The discussions were rich, in-depth, and fascinating. I’m obviously biased since I was a co-organizer, but I’ve rarely had such a pleasure discussing the topic. So, I’ll provide a subjective summary, adding my own comments on various topics that are dear to my heart. [They will be in brackets and italics.]
What is Deeptech?
This was the starting point for Théau Peronnin, founder and CEO of Alice & Bob. “Above all, it’s a technology that has two fundamental attributes: the first is it has very deep roots in science. If you can understand this technology straight out of business school, it’s perhaps because it’s not quite deeptech yet. […] Its second attribute is the ability to create companies, players, or products that will have a strategic impact on the economy.”
[During another roundtable, I heard that the term appeared when the internet, B2B/B2C, and SaaS had diluted the technology into the excesses of “pet.com”, but that fundamentally, the high-tech of the 1980s and the deeptech of the 2010s are two sides of the same coin. I would add that if something is patentable, it’s undoubtedly deeptech.]

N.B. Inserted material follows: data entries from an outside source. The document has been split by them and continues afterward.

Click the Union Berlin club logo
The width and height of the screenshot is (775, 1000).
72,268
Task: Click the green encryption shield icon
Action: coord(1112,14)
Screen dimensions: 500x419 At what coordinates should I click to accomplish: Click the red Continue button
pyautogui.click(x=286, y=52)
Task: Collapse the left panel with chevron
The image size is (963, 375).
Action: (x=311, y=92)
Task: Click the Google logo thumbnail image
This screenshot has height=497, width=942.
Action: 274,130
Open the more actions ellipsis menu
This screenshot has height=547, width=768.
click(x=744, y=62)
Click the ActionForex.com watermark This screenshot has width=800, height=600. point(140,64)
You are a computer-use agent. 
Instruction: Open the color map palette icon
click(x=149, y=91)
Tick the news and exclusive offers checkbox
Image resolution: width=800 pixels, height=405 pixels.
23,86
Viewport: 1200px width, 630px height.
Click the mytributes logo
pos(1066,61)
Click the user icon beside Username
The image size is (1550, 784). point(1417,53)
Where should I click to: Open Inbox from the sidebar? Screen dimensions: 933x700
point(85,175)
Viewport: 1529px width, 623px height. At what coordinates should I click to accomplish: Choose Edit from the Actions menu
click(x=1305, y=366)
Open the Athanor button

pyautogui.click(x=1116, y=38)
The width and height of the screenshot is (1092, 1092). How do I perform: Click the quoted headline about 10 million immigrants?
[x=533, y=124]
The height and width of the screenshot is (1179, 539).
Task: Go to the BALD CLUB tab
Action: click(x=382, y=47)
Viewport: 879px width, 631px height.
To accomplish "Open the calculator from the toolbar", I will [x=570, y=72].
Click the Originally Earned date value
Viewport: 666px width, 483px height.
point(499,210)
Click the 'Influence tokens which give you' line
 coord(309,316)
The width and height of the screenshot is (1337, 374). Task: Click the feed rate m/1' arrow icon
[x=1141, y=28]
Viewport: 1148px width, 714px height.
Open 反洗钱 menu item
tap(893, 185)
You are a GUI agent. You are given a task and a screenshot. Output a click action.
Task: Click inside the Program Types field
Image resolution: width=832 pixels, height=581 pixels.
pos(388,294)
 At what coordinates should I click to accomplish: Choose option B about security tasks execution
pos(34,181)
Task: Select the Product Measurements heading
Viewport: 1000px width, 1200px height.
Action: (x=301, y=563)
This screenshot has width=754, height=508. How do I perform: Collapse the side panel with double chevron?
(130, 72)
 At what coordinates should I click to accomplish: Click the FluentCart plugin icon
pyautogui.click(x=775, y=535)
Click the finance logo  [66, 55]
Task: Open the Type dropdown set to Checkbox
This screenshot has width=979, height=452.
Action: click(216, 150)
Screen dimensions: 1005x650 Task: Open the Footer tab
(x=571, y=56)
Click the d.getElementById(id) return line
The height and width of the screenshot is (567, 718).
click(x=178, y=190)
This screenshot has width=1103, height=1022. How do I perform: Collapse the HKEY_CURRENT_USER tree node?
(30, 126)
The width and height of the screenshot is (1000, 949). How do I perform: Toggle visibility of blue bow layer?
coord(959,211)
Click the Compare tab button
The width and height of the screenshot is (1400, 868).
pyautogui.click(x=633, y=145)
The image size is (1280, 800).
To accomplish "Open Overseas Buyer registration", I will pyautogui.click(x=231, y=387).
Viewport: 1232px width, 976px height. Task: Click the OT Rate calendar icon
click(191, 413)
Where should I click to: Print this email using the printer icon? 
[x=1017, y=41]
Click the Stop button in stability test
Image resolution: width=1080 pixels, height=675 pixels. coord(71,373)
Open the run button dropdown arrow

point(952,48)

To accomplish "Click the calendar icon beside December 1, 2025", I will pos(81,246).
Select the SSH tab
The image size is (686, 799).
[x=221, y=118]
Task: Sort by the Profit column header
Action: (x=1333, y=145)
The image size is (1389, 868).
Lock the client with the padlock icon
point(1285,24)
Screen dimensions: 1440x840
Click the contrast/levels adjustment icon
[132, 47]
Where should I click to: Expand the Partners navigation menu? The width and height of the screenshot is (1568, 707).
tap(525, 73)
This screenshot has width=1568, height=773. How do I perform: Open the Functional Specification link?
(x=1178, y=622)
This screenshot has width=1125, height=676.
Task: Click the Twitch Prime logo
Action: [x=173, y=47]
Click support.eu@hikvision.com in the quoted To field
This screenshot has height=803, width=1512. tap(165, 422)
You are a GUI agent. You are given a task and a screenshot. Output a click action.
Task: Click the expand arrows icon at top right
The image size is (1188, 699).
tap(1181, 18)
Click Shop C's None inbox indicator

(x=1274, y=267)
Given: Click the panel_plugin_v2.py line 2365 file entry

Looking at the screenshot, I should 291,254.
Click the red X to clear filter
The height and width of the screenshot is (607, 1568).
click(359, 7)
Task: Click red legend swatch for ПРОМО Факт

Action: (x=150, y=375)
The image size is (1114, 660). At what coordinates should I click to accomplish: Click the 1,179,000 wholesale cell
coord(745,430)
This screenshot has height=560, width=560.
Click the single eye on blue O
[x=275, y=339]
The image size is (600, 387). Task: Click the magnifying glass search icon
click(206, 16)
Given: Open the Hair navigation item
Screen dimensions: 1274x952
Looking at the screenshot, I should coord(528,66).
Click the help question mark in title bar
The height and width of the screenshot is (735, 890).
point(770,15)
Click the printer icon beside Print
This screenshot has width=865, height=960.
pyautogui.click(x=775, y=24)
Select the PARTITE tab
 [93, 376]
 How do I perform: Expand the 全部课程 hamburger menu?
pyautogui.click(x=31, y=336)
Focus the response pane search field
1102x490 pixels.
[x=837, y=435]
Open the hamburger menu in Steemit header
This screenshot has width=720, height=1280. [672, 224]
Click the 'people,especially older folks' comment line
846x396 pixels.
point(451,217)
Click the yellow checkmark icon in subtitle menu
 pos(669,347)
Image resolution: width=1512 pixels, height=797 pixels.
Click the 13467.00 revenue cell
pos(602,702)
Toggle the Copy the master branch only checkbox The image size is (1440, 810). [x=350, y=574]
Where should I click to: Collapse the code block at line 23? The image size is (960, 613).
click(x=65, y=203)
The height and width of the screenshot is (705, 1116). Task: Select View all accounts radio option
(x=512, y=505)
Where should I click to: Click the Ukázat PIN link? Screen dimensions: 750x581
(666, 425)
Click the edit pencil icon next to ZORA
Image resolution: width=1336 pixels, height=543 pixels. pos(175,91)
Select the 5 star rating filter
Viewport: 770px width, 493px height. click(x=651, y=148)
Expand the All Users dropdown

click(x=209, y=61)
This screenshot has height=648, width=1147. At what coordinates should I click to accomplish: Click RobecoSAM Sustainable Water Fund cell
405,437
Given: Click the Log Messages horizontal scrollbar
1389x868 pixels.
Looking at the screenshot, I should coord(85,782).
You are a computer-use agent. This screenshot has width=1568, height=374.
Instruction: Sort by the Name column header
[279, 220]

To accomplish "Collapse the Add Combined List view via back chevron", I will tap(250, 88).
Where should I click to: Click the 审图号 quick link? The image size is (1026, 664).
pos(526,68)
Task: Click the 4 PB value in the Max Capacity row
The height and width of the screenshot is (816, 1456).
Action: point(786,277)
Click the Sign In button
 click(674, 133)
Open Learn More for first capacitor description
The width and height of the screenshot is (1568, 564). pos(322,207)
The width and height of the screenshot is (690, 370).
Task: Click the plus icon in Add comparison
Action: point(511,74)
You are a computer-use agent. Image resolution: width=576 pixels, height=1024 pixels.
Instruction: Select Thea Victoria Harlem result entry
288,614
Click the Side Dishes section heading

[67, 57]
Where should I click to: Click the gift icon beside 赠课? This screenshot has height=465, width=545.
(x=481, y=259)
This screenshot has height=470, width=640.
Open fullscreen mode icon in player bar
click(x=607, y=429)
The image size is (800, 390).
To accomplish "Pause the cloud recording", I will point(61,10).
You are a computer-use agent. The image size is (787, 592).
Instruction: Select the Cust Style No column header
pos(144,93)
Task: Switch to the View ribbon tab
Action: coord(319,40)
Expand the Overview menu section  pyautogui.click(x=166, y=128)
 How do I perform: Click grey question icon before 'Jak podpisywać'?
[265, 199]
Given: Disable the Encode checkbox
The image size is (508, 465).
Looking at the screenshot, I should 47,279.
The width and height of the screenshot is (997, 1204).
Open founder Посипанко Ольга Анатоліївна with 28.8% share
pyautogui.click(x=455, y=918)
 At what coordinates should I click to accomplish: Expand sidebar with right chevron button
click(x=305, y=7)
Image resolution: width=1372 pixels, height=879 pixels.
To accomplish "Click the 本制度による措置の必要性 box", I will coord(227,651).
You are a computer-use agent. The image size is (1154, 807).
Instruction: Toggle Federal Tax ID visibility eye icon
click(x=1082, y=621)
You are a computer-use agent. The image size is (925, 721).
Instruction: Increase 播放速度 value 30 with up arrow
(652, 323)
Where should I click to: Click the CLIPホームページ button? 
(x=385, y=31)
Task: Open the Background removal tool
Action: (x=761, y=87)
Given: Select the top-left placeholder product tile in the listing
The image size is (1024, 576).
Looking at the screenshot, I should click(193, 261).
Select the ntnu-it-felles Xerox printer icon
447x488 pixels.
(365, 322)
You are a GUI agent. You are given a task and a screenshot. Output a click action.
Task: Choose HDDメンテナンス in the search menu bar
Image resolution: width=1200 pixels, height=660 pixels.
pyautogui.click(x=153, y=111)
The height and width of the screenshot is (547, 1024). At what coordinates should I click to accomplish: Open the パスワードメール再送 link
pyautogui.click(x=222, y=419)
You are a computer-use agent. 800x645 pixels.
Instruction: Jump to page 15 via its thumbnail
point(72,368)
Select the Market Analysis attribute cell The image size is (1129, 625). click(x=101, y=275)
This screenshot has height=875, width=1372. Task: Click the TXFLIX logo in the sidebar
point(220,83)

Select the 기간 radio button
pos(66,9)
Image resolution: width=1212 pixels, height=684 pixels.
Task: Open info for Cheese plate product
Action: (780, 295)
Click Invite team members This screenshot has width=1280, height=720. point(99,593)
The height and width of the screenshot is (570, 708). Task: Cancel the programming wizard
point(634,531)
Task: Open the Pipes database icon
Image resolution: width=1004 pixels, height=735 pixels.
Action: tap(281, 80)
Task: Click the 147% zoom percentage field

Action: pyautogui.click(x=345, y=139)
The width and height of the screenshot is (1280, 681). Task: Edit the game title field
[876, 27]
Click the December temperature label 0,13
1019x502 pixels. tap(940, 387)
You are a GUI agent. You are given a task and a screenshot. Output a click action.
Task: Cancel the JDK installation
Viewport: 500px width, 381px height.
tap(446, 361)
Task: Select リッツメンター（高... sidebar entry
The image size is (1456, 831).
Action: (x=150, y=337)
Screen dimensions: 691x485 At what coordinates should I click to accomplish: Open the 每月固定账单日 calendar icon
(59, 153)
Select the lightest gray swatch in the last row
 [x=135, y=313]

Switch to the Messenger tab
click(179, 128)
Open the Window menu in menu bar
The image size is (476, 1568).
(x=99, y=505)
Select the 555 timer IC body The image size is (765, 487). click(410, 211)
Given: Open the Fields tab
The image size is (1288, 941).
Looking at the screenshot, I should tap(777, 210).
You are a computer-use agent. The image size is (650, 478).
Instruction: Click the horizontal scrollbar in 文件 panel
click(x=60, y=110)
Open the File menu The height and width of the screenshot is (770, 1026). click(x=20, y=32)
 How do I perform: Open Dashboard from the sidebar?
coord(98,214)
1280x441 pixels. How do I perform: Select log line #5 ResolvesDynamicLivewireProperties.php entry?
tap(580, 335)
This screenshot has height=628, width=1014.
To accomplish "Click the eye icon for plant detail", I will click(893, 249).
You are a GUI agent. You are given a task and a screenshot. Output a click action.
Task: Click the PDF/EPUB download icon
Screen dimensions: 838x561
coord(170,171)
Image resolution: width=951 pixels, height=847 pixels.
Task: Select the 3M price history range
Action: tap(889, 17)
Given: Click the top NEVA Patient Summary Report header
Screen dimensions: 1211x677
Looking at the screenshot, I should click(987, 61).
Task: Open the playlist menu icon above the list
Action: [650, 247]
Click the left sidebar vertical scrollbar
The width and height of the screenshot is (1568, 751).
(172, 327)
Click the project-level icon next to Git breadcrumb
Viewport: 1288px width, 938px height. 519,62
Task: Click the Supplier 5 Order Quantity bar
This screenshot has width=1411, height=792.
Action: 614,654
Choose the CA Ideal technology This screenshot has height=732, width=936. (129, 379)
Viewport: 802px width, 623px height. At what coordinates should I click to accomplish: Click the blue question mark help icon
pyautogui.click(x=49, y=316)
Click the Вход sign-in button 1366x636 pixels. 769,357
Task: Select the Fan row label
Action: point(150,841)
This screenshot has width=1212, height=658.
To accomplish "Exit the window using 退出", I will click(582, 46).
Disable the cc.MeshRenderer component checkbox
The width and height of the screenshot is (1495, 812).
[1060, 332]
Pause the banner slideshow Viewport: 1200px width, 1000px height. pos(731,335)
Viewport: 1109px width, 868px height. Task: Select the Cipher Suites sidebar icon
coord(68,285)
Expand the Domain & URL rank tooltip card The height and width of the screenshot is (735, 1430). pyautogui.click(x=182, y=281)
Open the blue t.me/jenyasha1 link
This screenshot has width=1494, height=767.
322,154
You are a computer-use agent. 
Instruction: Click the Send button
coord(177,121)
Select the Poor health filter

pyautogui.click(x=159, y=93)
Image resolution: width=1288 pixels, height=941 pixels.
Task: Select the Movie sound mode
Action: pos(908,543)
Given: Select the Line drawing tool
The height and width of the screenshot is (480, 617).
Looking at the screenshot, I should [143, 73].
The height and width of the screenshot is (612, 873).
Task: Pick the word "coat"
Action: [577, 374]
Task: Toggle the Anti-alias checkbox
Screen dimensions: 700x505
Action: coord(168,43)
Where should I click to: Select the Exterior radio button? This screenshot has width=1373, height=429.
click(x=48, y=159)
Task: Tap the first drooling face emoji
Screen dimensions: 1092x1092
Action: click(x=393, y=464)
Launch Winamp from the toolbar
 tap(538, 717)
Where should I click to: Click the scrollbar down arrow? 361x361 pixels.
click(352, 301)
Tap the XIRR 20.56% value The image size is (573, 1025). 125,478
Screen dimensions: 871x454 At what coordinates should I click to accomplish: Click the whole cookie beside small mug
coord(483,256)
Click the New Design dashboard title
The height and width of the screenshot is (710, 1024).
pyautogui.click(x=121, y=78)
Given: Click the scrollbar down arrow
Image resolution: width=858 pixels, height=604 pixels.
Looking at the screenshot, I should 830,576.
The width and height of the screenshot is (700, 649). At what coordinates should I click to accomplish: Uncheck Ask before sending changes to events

Théau Peronnin then gave his perspective on the challenges facing the French ecosystem. “I can tell you very simply: in France, we are extremely strong on the initial opportunity, we have incredible talent. We are still tied for first place in the number of Fields medals with the Americans, even though we are five times fewer in number.” […] “And then we have an early-stage venture capital ecosystem that has managed to establish itself in recent years, perhaps even a little too much; we could finally say that it is slightly saturated.” […] “The weaknesses are really in the later stages of a deeptech’s life. We have a subject that is perfectly known but which is far from being cracked, which is that of financing the so-called growth stages, this moment when companies like Alice and Bob will seek to raise capital of several tens of millions of euros, several hundreds of millions of euros to continue this R&D race at the international level.” [This is a subject that will be addressed later and I am not sure that it is the main subject, but the debate undoubtedly exists. See below!] “There are no suitable European players, which creates an anticipation effect across the entire value chain and there is a certain reluctance among funds to really deploy this capital with intensity and audacity in deeptech.” […] “Silicon Valley takes its name from the deeptech of the 70s, 80s, 90s in silicon, which created generations of fortunes of individuals with a very strong appetite for this deeptech and who therefore subsequently directed their capital towards these investment funds which continue to invest in this field. In Europe, there are no such fortunes, they were made elsewhere, they are in other fields and therefore we do not yet have these good products, hence the important role of the State in priming the pump.”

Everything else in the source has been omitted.